Tal y como podemos leer en el blog «Pijama Surf», una noche el autor de las historias protagonizadas por Sherlock Holmes decidió, quizá fruto del aburrimiento, enviar un recado a cinco de sus amigos. En la nota, que se entregó de forma anónima, solamente decía: «Nos descubrieron. ¡Huye!».

Días más tarde, el escritor acudió a una cena en la que sus amigos comentaban la misteriosa desaparición de uno de los invitados. Esa persona, de la que ya nada se volvió a saber, había recibido la nota enviada por Conan Doyle, lo que demuestra que, efectivamente, siempre hay alguien que tiene mucho que ocultar y convierte esta broma en casi un experimento sociológico.

Sin embargo, el escritor inglés no fue el único en idear esta broma, ya que según relata Esther Inglis-Arkell en la web «io9», también fue empleada por Edgar Allan Poe entre algunos de los personajes de los bajos fondos con los que se solía relacionar.
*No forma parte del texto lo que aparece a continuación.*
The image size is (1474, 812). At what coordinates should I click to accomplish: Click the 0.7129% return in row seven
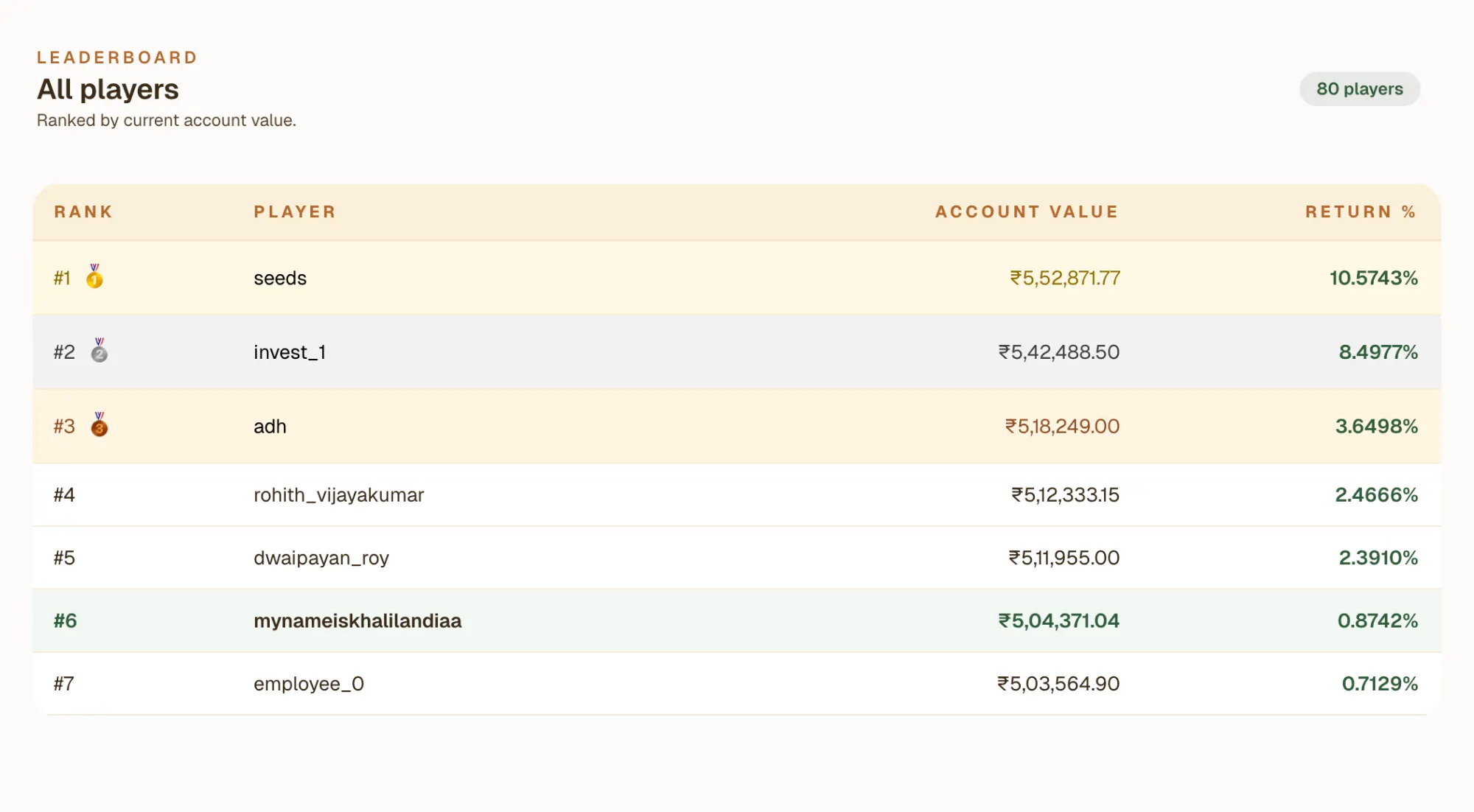point(1379,684)
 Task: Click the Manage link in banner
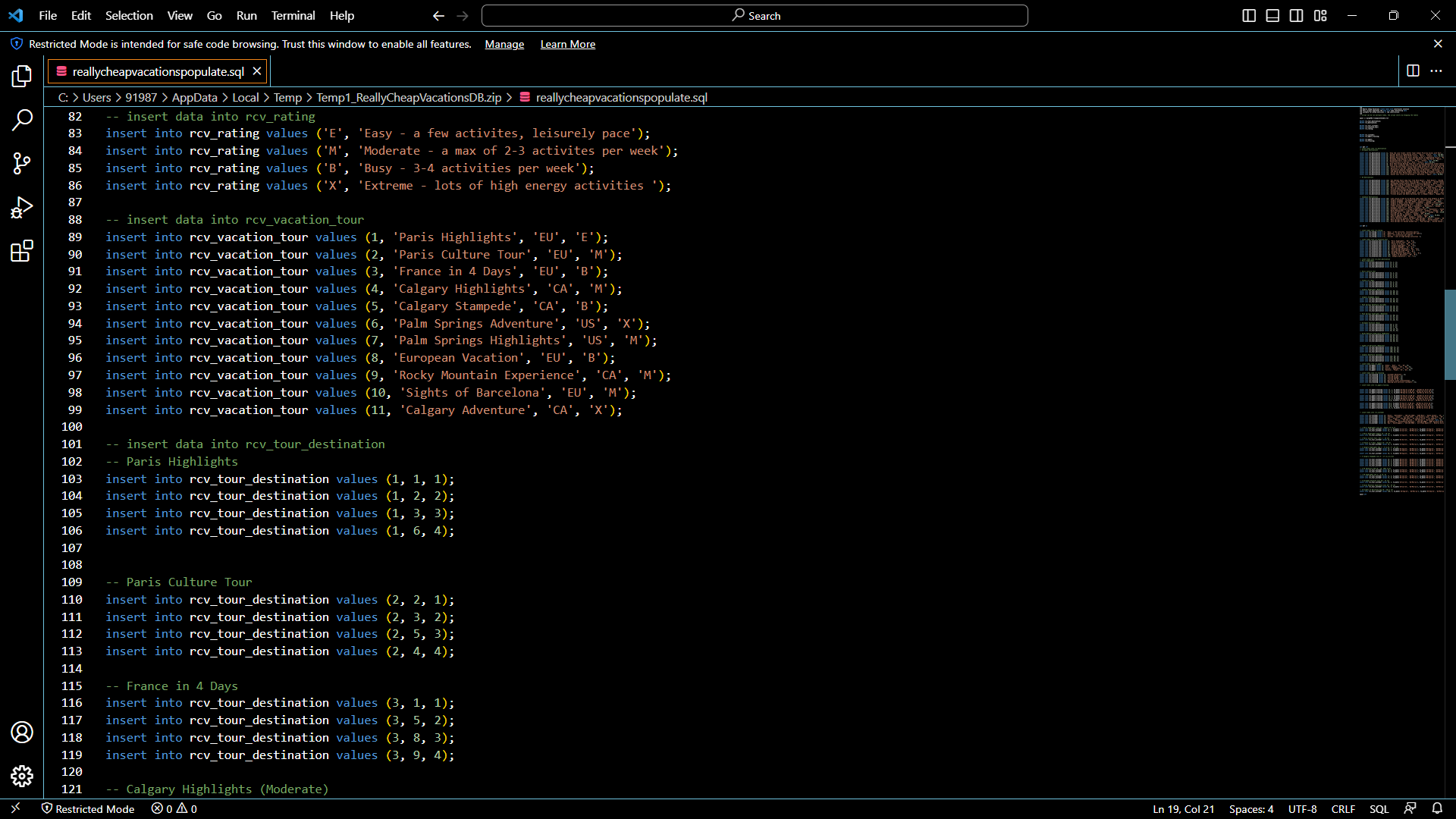tap(504, 44)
Esta estrategia fue puesta en práctica también en el mundo de la política o la iglesia. Así, cuando se aproximaba la hora de tomar una decisión importante los miembros de un partido enviaban este tipo de anónimos a sus adversarios para conseguir que no se presentaran a las sesiones y ganar la votación. Una práctica que en la actualidad podría dejar numerosos escaños vacíos en muchos parlamentos.